When Curt and I were just friends, we were best friends. He treated me with
so much kindness and affection that I grew to love him more deeply than I had
ever loved any other friend. I listened to a lot of Jewel back then, and when
I heard the song Near You Always, I realized that I was in love with
him. I knew, however, that he didn’t feel the same way about me (hah) so I
had to
guard my emotions with every ounce of will I possessed. He didn’t make it any
easier, though, because he never stopped treating me as though I were a lovely
and precious human being. Near You Always always made me think of Curt, and
I still do. The difference is that now I can completely omit the word don’t from
the lyrics.

Near You Always

Please don’t say I love you,
those words touch me much too deeply
and they make my core tremble
Don’t think you realize the effect you have over me
Please don’t look at me like that
It just makes me want to make you near me always
Please don’t kiss me so sweet
it makes me crave a thousand kisses to follow
And please don’t touch me like that
makes every other embrace seem pale and shallow
And please don’t come so close
it just makes me want to make you near me always
Please don’t bring me flowers
they only whisper the sweet things you’d say
Don’t try to understand me
your hands already know too much anyway
It just makes me want to make you near me always
And when you look in my eyes
please know my heart is in your hands
It’s nothing that I understand, but when in your arms
you have complete power over me
So be gentle if you please, ’cause
Your hands are in my hair, but my heart is in your teeth
And it makes me want to make you near me always
Your hands are in my hair, but my heart is in your teeth
And it makes me want to make you near me always
I want to be near you always
I want to be near you always
I want to be near you always

Curt’s response

When I was in high school, I had a girlfriend. I dated her not because I loved
being around her but because I was lonely and I thought having a girlfriend
would solve that. It didn’t. But I still behaved the way I thought a boyfriend
should behave, which meant that I often told her I loved her. It was a complete
lie, but I didn’t realize it until after we broke up. Once I understood the
weight of those words, I vowed to myself never to tell any woman I loved her
until I was ready to marry her. It wasn’t that difficult, because I never even
felt like saying that to any woman until I grew to love the woman who
would eventually become my wife. There was a period of a year or more when
I could have truthfully said to her, "I love you," and I desperately wanted
to say those words—at the time, I just wasn’t ready to marry
her yet. I did tell her about my personal
vow, hoping that she would realize my feelings without hearing that verbal
expression of them, but I didn’t tell her I loved her.

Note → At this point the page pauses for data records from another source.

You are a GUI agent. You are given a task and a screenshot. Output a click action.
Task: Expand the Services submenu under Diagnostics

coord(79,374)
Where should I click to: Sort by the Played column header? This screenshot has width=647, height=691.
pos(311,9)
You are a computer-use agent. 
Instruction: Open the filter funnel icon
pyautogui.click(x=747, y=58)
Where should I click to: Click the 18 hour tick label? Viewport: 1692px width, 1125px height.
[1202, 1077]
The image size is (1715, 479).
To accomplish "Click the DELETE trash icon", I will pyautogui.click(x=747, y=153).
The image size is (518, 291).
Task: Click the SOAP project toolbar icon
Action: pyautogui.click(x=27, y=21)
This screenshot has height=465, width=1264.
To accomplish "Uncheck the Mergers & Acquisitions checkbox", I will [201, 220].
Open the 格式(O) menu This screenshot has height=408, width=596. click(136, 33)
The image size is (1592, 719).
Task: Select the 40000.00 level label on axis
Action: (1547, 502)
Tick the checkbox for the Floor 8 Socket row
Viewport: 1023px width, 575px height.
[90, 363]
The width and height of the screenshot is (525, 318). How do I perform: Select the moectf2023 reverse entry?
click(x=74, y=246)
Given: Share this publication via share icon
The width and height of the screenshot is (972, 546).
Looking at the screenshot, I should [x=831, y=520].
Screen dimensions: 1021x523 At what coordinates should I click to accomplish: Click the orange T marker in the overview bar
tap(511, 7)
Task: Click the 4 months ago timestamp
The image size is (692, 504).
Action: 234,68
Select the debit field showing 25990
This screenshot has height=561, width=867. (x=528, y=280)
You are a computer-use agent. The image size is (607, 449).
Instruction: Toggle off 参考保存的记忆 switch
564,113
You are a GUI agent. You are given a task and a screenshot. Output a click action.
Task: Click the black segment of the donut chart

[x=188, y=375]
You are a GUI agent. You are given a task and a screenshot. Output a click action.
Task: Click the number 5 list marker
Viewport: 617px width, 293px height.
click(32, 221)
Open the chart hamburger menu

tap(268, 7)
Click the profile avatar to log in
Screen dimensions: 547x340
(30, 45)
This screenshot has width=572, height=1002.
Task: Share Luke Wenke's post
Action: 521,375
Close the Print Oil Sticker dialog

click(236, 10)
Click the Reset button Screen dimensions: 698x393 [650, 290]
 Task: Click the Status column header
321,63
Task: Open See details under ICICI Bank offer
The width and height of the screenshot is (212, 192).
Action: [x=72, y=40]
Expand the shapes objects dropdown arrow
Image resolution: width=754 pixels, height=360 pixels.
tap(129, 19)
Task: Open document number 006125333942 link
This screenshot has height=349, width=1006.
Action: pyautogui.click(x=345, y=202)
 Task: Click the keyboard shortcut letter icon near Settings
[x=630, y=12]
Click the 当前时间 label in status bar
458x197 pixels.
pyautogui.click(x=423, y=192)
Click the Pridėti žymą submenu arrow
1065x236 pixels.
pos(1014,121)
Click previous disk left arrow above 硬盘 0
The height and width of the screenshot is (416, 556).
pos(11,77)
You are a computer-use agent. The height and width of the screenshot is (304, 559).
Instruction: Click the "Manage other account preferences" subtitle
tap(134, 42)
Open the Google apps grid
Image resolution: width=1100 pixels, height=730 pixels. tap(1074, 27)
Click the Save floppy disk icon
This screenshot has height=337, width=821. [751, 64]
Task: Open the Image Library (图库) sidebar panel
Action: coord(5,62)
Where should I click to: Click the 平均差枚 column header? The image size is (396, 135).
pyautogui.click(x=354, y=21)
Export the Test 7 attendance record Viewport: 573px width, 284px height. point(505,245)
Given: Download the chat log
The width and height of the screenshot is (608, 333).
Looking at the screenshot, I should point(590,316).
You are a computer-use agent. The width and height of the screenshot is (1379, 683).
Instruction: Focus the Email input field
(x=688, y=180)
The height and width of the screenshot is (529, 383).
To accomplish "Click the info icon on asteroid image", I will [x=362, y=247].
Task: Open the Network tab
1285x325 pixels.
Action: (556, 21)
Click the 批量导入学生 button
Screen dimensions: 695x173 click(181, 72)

When I proposed, I serenaded my beloved with the song Do I Love You by
Cole Porter. During a musical interlude in the song, I told her I loved her
over and over again. I continued telling her throughout the evening. Since
then, not a day has passed without my saying, "I love you." Whenever I hear
that song, I think of her and of what a relief it was to finally give voice
to my passion.

Do I Love You?

Do I love you do I?
Doesn’t one and one make two?
Do I love you do I?
Does July need a sky of blue?
Would I miss you, would I, if you ever should go away?
If the sun should desert the day, what would life be?
Will I leave you, never?
Could the ocean leave the shore?
Will I worship you forever?
Isn’t heaven forevermore?
Do I love you, do I?
Oh my dear it’s so easy to see,
Don’t you know I do, don’t I show you I do,
Just as you love me.

Will I leave you, never?
Could the ocean leave the shore?
Will I worship you forever?
Isn’t heaven forevermore?
Do I love you, do I?
Oh my dear it’s so easy to see,
Don’t you know I do, don’t I show you I do,
Just as you love me.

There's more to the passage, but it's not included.